» **Work instructions**
A: According to the passage on oil imports and interest rates, by how much did the demand for diesel increase during FY13?
B: In the passage on oil imports and interest rates, rewrite the paragraph beginning "Harvard economist Kenneth Rogoff shares" as a brief list.
C: Using the passage on oil imports and interest rates, decide whether each statement agrees with it: (i) Demand for kerosene rose along with the other refined products in FY13. (ii) Japan's 10-year interest rates are around 0.8%. (iii) Net oil imports rose by 4.7% during FY13.

» **Selected passage**
◇ ◇ ◇ ◇ ◇
That oil is one of the largest components of imports for India is not really news. In fact, increasing import of oil is one of the factors behind our fiscal deficit. The deficit for FY13 was burdened even further by higher import of oil. This was to meet the increase in oil demand.

As per a study carried out by Barclays and printed in The Mint, demand for oil increased by 4.7% during FY13. This is one of the highest increases in history. The increase in demand was fuelled by an increase for nearly all of the refined products with the exception of kerosene. The largest surge was in the demand for diesel which increased by 7%. As domestic production did not increase at the same pace, we had to depend on imports to meet the higher demand. As such, net oil imports increased by 8% YoY during the year. In order to curb this, the government needs to focus on boosting domestic oil production. But production has lagged due to lack of investments by domestic companies particularly in terms of technology related investments. Foreign collaborations in the sector have also suffered due to high regulatory risk. These issues need to be sorted at the earliest if India wishes to cut down its reliance on imported oil. Otherwise the burden on our fiscal deficit side from oil will not ease any time soon.

Data source: Mint


02:10
 
The Reserve Bank of India (RBI) has maintained a hawkish stance on the monetary policy. Interest rates have been kept high due to the persistent inflationary pressures in the economy. In the developed economies, the scenario is starkly opposite. For instance, 10-year interest rates in the US, the UK and Germany are around 1.5%. In Japan, that is even lower around 0.8%. Why are investors willing to park their savings in such low yielding assets? In fact, if you adjust for inflation, the US Treasury bills carry negative returns upto 15 years!

Harvard economist Kenneth Rogoff shares some interesting insights on the reasons for the near-zero interest rates. One of the major reasons for the low interest rates is a flood of savings. Reasons vary from retirement savings in developed economies to reserve accumulation by emerging economies to savings by oil exporters. Secondly, some major global central banks have suppressed short term policy rates to near zero to battle the financial crisis. Thirdly, there are growing fears of another major global crisis. This has seen investors fleeing towards safe havens such as bonds.
◇ ◇ ◇ ◇ ◇
» **Data excerpt**
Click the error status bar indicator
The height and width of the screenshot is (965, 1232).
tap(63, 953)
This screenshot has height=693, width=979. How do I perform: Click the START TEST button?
◇ ◇ ◇ ◇ ◇
» **List of solutions**
A: 7%

B:
Kenneth Rogoff's reasons for near-zero interest rates:
- A flood of savings, from retirement savings in developed economies, reserve accumulation by emerging economies, and savings by oil exporters
- Major global central banks holding short-term policy rates near zero to battle the financial crisis
- Growing fears of another major global crisis, driving investors toward safe havens such as bonds

C:
(i) No: "with the exception of kerosene"
(ii) Yes: "In Japan, that is even lower around 0.8%."
(iii) No: "net oil imports increased by 8% YoY during the year"